Every line in the records below with the string "body" is to be copied out.

DATA FOR THE TASK ::
+ + + + +

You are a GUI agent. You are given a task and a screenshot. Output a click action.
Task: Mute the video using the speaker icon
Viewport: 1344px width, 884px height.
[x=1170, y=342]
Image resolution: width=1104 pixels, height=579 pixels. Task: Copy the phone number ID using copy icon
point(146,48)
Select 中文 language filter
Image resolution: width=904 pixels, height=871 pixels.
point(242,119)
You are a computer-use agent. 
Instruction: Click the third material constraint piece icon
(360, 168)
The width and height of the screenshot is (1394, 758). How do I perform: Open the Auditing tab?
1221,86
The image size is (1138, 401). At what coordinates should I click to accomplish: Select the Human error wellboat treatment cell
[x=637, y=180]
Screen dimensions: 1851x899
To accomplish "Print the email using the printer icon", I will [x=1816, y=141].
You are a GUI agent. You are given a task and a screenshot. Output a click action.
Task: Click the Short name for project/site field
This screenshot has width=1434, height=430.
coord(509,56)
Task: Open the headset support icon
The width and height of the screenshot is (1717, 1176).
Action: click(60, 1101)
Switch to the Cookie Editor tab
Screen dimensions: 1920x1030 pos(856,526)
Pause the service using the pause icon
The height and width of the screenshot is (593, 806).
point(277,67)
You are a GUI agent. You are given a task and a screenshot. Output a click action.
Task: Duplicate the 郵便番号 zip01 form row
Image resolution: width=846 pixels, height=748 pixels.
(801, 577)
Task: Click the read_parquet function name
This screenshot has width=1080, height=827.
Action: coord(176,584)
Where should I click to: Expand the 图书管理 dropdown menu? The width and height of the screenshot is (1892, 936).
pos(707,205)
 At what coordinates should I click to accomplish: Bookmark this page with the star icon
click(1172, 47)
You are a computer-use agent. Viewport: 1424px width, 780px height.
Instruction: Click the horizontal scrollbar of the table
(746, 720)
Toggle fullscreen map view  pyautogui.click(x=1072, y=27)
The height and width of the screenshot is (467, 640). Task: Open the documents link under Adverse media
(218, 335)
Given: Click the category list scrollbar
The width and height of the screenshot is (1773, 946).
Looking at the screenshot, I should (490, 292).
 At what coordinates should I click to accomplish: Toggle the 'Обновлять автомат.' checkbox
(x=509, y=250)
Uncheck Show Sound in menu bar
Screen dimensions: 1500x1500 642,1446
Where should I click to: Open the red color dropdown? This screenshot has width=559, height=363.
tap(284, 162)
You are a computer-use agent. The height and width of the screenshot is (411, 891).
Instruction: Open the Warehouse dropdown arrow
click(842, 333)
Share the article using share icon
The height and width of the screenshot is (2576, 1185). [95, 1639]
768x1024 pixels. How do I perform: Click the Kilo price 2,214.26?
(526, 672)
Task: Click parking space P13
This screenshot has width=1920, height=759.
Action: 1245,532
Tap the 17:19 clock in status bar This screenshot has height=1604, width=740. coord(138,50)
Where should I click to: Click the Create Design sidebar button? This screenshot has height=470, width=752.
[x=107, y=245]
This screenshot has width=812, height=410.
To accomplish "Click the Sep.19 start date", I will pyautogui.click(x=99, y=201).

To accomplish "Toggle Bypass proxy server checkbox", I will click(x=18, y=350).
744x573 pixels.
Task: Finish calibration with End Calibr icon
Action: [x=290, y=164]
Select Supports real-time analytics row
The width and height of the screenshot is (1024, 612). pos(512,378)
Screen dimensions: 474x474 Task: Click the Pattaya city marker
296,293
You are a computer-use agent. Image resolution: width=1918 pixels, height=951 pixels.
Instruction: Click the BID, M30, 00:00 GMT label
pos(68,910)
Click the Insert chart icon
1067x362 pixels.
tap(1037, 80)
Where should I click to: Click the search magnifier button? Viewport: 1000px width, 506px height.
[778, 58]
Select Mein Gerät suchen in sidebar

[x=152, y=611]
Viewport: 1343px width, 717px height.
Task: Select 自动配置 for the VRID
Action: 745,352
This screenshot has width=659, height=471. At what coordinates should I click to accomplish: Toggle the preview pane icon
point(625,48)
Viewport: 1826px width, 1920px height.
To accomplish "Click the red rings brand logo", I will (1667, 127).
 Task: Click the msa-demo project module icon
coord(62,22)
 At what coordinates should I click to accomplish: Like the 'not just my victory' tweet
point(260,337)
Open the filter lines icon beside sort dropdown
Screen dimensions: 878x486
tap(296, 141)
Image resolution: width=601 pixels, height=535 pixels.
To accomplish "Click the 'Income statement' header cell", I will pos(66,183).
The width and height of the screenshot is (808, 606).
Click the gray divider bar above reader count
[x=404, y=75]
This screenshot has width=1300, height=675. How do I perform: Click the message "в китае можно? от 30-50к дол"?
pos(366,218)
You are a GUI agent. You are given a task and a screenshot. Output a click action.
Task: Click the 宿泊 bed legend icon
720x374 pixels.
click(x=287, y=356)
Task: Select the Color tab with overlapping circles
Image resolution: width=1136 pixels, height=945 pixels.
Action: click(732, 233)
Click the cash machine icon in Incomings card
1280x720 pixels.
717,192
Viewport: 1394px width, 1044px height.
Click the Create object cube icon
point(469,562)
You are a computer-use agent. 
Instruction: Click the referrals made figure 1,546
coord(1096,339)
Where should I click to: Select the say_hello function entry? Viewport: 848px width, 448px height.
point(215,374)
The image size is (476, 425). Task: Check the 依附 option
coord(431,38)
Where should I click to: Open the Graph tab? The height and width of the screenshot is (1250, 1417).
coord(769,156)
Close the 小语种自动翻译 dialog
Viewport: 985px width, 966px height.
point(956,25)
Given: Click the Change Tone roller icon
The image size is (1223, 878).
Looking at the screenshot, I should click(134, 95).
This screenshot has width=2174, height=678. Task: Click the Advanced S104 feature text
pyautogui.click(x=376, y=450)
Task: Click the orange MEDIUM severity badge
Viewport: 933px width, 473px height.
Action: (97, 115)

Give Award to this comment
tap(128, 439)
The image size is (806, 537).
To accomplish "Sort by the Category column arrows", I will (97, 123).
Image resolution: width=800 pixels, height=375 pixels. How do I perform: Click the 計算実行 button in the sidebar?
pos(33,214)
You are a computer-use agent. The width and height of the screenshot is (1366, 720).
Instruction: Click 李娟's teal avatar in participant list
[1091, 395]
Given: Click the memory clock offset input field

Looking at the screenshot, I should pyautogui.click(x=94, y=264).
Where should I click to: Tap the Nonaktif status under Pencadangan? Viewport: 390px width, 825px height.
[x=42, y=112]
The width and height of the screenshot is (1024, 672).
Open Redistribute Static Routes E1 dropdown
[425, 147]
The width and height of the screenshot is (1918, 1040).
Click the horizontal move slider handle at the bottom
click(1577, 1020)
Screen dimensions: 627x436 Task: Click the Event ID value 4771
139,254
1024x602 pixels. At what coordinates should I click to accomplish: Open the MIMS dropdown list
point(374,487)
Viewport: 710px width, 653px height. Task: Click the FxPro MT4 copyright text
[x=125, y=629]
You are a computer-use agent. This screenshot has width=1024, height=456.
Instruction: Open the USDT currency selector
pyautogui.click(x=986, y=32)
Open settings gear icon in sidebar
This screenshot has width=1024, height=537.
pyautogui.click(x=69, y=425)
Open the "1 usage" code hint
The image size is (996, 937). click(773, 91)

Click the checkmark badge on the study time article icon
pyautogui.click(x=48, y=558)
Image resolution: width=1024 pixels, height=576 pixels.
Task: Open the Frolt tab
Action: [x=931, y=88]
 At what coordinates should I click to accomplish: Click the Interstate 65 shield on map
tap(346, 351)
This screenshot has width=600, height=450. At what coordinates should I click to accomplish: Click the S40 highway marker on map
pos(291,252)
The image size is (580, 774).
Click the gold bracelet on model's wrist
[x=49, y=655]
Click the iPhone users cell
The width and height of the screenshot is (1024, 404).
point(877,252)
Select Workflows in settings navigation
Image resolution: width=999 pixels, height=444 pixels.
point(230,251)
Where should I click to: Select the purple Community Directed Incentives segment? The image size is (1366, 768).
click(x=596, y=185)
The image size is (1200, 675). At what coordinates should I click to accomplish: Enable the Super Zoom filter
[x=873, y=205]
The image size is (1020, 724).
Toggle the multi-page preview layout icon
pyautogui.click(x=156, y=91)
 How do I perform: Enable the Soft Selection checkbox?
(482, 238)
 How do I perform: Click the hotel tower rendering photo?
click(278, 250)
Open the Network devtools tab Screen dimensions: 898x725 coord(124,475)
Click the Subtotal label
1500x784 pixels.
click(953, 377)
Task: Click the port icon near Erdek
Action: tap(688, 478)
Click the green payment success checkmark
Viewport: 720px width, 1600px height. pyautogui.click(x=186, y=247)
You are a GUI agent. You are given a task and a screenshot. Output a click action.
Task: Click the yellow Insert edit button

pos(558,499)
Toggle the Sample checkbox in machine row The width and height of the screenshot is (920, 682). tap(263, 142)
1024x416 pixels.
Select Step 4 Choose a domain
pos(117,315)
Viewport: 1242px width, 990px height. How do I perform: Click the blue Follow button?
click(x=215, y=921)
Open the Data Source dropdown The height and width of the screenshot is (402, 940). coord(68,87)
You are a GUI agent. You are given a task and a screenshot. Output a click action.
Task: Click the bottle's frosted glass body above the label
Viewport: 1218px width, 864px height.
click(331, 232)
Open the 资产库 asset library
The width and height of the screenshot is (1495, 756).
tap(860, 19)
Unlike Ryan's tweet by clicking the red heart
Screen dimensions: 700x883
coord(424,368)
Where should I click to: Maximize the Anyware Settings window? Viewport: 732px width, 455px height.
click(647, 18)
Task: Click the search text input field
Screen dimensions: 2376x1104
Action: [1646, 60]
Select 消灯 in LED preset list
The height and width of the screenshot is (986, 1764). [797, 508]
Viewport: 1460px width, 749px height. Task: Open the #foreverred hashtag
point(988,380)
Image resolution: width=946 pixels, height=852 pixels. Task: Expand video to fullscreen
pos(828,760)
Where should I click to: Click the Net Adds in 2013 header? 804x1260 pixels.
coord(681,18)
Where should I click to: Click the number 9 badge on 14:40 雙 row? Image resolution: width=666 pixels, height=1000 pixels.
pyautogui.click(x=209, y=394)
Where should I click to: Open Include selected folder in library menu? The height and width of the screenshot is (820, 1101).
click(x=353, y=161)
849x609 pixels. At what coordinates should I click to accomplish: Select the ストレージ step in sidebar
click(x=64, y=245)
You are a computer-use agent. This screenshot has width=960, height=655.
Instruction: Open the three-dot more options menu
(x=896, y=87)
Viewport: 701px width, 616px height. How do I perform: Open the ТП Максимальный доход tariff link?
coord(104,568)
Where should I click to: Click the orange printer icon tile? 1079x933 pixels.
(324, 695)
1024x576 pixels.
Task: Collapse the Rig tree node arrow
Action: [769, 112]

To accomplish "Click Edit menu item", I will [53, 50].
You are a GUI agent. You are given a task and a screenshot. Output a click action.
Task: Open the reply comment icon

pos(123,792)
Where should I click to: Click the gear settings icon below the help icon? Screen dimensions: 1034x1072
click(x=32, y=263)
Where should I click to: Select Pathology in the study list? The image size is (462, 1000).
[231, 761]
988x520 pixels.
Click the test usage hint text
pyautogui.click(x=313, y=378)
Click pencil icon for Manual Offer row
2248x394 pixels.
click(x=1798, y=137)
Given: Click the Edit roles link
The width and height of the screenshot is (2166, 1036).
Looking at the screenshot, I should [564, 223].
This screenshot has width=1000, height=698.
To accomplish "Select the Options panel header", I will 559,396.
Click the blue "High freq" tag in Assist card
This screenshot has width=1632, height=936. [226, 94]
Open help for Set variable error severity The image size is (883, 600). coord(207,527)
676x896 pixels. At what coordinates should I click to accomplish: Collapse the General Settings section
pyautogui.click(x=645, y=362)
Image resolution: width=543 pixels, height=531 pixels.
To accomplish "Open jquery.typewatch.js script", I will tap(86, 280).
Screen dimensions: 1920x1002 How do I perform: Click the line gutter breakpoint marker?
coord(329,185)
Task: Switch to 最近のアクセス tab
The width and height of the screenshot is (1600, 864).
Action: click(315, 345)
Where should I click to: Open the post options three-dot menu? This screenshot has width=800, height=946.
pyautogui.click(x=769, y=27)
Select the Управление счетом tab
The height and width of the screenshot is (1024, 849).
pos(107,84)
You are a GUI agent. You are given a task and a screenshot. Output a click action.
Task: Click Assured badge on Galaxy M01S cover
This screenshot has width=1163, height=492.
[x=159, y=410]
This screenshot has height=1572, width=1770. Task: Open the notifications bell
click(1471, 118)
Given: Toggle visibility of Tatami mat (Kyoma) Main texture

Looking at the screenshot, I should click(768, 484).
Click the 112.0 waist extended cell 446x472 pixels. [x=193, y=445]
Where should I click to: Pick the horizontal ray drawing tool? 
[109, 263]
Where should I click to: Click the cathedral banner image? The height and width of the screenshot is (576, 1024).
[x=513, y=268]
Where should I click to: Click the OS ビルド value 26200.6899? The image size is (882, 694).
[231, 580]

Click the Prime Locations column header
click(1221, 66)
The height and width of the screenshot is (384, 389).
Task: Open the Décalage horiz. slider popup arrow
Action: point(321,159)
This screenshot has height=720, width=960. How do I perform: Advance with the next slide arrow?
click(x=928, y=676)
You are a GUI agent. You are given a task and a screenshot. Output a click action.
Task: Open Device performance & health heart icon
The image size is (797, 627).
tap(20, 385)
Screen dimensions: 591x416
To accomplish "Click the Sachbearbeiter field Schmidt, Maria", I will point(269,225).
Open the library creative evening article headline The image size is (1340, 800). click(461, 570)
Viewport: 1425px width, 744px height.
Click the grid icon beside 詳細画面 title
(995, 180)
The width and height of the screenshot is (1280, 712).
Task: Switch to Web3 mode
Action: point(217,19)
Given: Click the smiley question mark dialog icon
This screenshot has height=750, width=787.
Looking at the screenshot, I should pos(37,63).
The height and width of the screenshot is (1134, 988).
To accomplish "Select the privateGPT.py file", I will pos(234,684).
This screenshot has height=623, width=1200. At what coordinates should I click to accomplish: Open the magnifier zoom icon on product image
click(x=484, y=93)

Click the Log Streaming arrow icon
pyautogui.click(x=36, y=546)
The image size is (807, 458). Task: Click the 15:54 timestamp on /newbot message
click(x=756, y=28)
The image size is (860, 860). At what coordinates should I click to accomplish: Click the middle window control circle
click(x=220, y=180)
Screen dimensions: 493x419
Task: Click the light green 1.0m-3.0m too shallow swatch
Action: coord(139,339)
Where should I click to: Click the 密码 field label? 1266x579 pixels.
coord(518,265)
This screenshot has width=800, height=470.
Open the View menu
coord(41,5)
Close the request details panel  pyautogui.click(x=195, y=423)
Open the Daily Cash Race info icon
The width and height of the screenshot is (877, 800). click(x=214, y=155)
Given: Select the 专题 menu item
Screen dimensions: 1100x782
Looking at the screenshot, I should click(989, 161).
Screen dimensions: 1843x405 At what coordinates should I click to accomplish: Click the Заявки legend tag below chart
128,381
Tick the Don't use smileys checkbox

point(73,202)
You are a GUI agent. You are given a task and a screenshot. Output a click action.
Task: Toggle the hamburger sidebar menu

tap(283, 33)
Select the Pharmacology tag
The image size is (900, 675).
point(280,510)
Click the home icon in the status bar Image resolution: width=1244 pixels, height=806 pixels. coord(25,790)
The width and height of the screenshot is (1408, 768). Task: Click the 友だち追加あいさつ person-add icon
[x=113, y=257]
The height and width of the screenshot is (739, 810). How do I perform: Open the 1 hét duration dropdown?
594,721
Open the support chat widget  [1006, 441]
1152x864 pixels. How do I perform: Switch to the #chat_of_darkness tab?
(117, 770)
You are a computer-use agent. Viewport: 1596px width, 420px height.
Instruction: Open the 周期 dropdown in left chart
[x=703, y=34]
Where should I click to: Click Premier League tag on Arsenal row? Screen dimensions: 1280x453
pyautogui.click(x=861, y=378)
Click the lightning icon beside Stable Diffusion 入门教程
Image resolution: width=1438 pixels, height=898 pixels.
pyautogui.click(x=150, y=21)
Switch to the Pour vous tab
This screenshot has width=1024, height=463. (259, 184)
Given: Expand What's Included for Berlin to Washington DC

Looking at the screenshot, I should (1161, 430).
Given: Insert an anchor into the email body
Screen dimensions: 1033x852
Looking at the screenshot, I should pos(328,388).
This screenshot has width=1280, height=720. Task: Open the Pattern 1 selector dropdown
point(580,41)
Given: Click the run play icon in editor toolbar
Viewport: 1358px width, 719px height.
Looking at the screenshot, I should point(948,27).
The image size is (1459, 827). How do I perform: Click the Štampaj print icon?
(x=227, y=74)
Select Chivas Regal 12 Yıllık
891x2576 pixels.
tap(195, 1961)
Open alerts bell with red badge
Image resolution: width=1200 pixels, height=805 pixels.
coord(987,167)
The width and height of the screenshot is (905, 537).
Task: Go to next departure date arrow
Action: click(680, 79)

+ + + + +

RESPONSE FOR THIS EXERCISE ::
Task: Click the bottle's frosted glass body above the label
Given: Insert an anchor into the email body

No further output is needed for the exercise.